# Work order:
Going through the data below, copy out each line where the word "will" shows up.

# Extracted data:
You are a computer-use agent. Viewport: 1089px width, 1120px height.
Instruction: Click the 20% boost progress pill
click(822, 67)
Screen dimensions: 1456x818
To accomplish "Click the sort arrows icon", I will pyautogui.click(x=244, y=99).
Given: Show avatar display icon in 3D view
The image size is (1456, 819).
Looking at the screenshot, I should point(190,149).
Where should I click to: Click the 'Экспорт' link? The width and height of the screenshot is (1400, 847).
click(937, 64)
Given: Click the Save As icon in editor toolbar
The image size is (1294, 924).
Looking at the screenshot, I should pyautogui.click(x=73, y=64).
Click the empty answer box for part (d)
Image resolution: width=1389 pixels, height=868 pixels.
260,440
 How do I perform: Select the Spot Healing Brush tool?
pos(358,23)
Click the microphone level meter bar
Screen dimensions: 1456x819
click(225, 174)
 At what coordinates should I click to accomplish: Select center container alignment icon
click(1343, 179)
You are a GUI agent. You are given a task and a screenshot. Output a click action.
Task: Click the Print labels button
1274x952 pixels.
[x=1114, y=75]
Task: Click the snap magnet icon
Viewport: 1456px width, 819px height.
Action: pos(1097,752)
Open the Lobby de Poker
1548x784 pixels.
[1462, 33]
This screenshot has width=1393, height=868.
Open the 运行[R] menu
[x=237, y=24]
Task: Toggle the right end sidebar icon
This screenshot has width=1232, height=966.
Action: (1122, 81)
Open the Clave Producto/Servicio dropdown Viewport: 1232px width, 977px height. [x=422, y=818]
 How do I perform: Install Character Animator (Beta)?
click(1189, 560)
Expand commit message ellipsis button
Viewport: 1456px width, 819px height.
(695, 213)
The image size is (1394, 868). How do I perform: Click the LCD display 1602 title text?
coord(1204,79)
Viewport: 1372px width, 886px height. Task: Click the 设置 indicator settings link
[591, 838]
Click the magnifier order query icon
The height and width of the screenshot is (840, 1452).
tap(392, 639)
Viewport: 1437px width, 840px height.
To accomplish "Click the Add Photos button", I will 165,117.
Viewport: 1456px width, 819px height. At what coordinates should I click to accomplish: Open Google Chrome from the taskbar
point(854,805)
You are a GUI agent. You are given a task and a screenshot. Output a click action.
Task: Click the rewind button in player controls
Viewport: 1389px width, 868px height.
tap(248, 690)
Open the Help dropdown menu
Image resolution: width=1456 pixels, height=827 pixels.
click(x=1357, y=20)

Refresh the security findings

# Reply:
To accomplish "Click the sort arrows icon", I will pyautogui.click(x=244, y=99).
To accomplish "Click the Add Photos button", I will 165,117.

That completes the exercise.